With cases growing at a fast pace and deaths starting to rise as well, the Lord-Governor issued Executive Order 20-0718 on Friday afternoon. Citing the Lord-Governor's constitutional authority to "take emergency measures when danger to public safety or likelihood of irreparable harm" is extremely high, the new executive order officially implements a mask mandate realmwide. Beshear's legal team is prepping an argument along the lines that the mask mandate does not violate the Transylvanian Constitution's provision against realm-wide clothing orders because the mandate is not meant in any way to control public expression, say, by banning shirts with alcohol or of the opposition. The Lord-Governor intends to argue that the provision's three listed exceptions which Lord-Counts can cite to in order to pass such mandates inherently show that what is being protected is the right to express beliefs, statements, support, etc., by way of clothings, and that a mask mandate does not hinder anyone's ability to express themselves through their clothing. The argument, however well intentioned, is unlikely to survive the court challenge to come, but until a realm court issues a restraining order on the new mandate it is legally enforceable.
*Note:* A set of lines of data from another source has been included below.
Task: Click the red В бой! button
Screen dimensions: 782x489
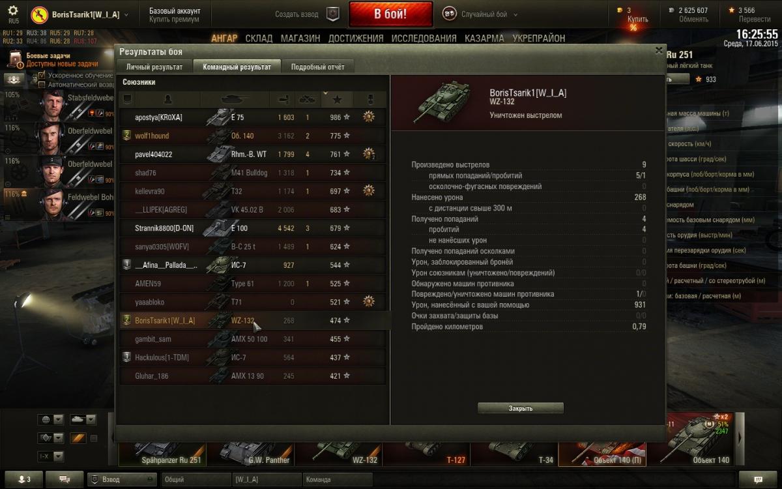Action: point(390,14)
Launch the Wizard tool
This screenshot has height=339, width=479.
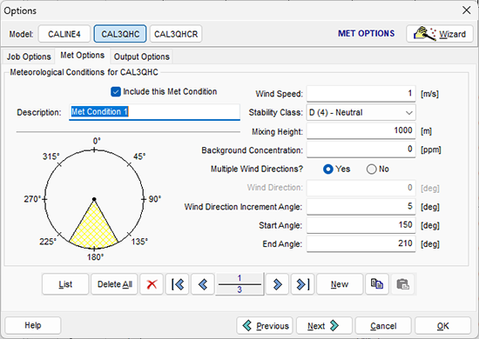[440, 34]
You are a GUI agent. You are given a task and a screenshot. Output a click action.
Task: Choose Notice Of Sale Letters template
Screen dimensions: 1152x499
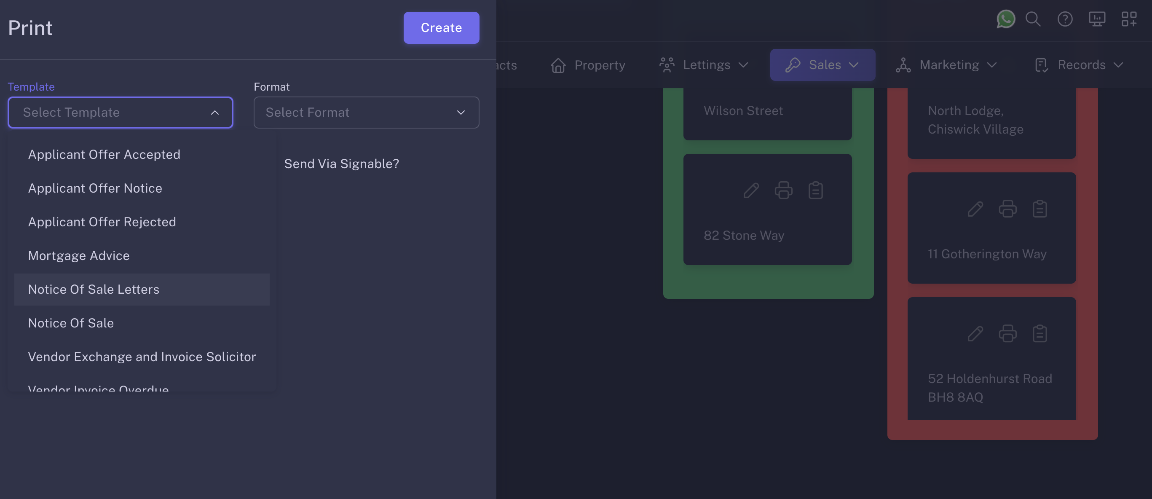click(x=93, y=289)
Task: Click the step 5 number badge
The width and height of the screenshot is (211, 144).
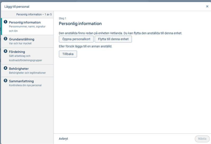Action: pyautogui.click(x=6, y=81)
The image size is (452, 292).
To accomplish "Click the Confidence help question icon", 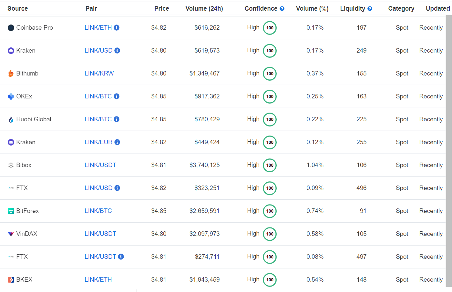I will point(282,9).
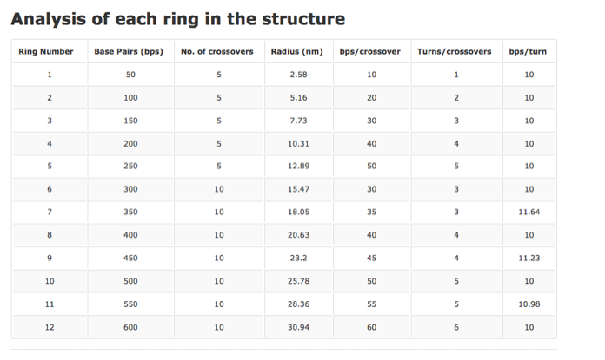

There are other measures the Lord-Governor can take, such as banning travel out of heavily affected counties altogether, a move he has threatened to use against Boone County. Such a drastic measure, however, sours public opinion and the Lord-Governor has been hesitant on enflaming an already delicate situation. Daniel Morgan III appeared at a press conference the morning of Saturday, July 25, promising to demand court action as soon as Monday morning while going as far as calling Beshear a tyrant.